◆ Exercise task 1 ◆
Convert the records from the line containing "You are a GUI" up to and including the line containing "pos(165,176)" into a two-column CSV with the columns request and answer. Write one row per request, put each field in quotation marks, replace line breaks with spaces, and leave out the pictures.

That's all for now. Take a look at it all and then let me know what you think.

Matt K.



Wednesday September 20, 2006 -- 10:12 p.m.

I want to take some time to wish the awesome Tom Williams a very happy birthday! He is 32 damn years old! OOOOLLLLDDD!!!! Ah, who am I kidding. He'll always be younger than me, so I shouldn't be calling anyone old. Anyway, to celebrate Tom's day of days, and since I couldn't join him in Columbus tonight to celebrate, here are a few of my favorite photographs of the man himself, complete with dumb ass captions. This is getting to be a birthday tradition here at Spudd64.com. If only I could remember all my friends' birthdays. Enjoy your image splashed all over the internet Tom! First, here he is lounging with a lovely lady friend. Sometimes it's hard to talk to him because you have to fight your way through the sea of admiring females screaming for sketches of Satanic Paperboy on their breasts.

the return of the mack

Doing an uncanny Rodney Dangerfield imitation. No respect...

◆ Raw records ◆

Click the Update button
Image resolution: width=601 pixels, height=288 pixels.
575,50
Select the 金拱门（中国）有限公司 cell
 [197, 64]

---

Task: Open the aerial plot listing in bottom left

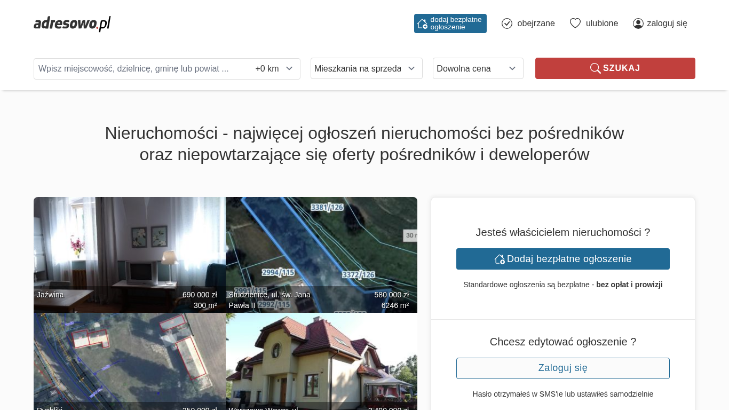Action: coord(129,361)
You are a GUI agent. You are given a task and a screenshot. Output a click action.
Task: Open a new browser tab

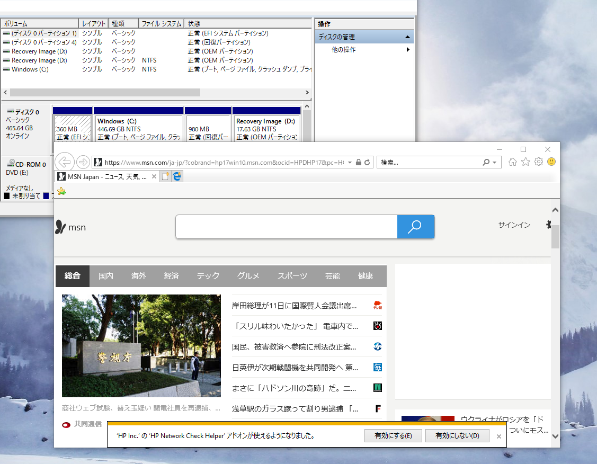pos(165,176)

◆ Exercise task 2 ◆
Answer these questions using the birthday post:
(a) How old is Tom Williams turning?
(b) In what city was Tom celebrating that night?
(c) On which website is the birthday tradition kept?

◆ Expected answer 1 ◆
request,answer
"You are a GUI agent. You are given a task and a screenshot. Output a click action. Task: Open a new browser tab","pos(165,176)"

◆ Expected answer 2 ◆
(a) 32
(b) Columbus
(c) Spudd64.com